Introduction.
As the title suggests, I’ll attempt to explain why mathematicians often value proofs more than the final result itself. The short answer is that a proof reveals how something works. It shows which arguments are being used, how they might apply in broader contexts, and which components are essential versus incidental. In this way, a proof offers a deeper understanding of the structure behind the result — something far more profound than the bare fact alone.
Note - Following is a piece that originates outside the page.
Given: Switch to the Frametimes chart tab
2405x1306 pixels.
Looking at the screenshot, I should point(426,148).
And I think I have a good example in mind to illustrate this point. I recently came across an elegant proof of an elementary combinatorial formula involving binomial coefficients. Honestly, I didn’t care much about the final formula — in the end, it’s just one of hundreds of similar identities you can find in any combinatorics book. What truly struck me was the proof itself, and I couldn’t resist sharing it.
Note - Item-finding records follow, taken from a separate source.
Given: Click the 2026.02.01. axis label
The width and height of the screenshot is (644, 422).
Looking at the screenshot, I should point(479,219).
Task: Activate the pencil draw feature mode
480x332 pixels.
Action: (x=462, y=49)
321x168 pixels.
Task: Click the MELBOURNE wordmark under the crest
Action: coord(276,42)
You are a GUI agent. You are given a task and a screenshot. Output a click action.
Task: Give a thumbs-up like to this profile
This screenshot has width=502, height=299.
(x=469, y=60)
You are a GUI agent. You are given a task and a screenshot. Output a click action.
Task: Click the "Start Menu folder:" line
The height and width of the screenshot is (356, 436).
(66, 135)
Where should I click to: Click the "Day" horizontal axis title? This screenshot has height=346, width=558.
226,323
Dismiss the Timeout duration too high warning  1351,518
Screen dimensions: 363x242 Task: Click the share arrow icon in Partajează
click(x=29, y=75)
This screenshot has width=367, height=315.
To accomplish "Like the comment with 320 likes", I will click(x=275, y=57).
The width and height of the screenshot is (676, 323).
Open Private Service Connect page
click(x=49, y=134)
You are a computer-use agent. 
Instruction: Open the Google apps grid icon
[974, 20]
The formula and the magic trick.
Statement of the result.
For integers \( \ell \) and \( n \) such that \( 0 \leq \ell < n \), we have: \[ \sum_{k=0}^{n} (-1)^k {n\choose k} k^{\ell} = 0, \] where \( {n\choose k} = \frac{n!}{k! (n -k)!} \) denotes binomial coefficients. So for instance, for \( n = 3 \) and \( \ell = 2 \), we get: \[ \sum_{k=0}^{3} (-1)^k {3\choose k} k^2 = (-1)^0 \cdot 1 \cdot 0^2 + (-1)^1 \cdot 3 \cdot 1^2 + (-1)^2 \cdot 3 \cdot 2^2 + (-1)^3 \cdot 1 \cdot 3^2 = 0 - 3 + 12 - 9 = 0. \]Alright, at first glance this might seem like just another formula involving binomial coefficients and powers. But is it really telling us something special about the binomial coefficients or maybe is it more about the behavior of the powers? How can we generalize it? What is real meaning of these numbers? To get closer to the answers we need to look at the proof and reflect on it. The proof I’m going to present appears as an intermediate lemma in the notes of Richard Evan Schwartz I accidentally found online.
The proof.
Consider the product \( (1 – q)^n \). According to the binomial theorem it can be expanded as: \[ (1 – q)^n = \sum_{k=0}^{n} (-1)^k {n\choose k} q^k. \]Plugging in \( q = e^{x} \), we get: \[ (1 – e^{x})^n = \sum_{k=0}^{n} (-1)^k {n\choose k} e^{x k}. \]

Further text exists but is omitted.